__Activity__:
Copy all the lines of the data that include the word "Given".

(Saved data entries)
-=-=-=-=-
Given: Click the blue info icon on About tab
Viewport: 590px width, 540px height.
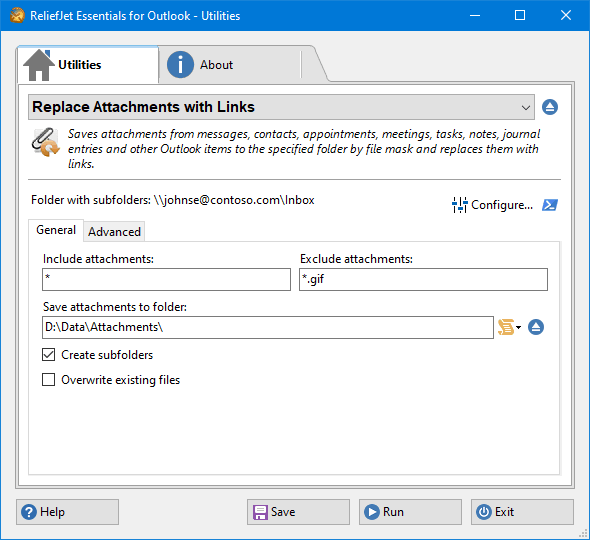Looking at the screenshot, I should coord(180,65).
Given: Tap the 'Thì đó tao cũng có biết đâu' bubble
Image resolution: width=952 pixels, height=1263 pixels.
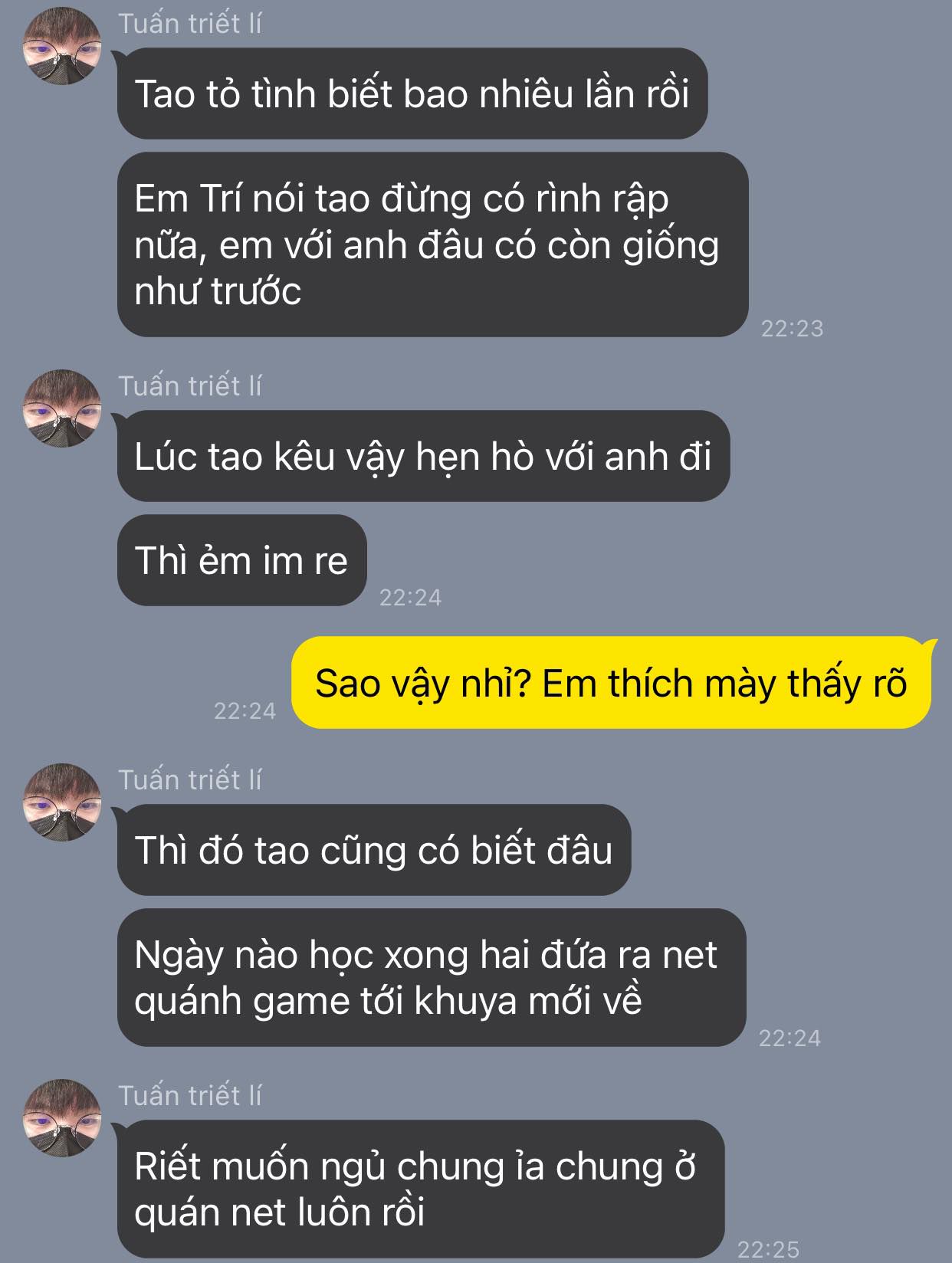Looking at the screenshot, I should click(x=374, y=850).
-=-=-=-=-
__Solution for this problem__:
Given: Click the blue info icon on About tab
Given: Tap the 'Thì đó tao cũng có biết đâu' bubble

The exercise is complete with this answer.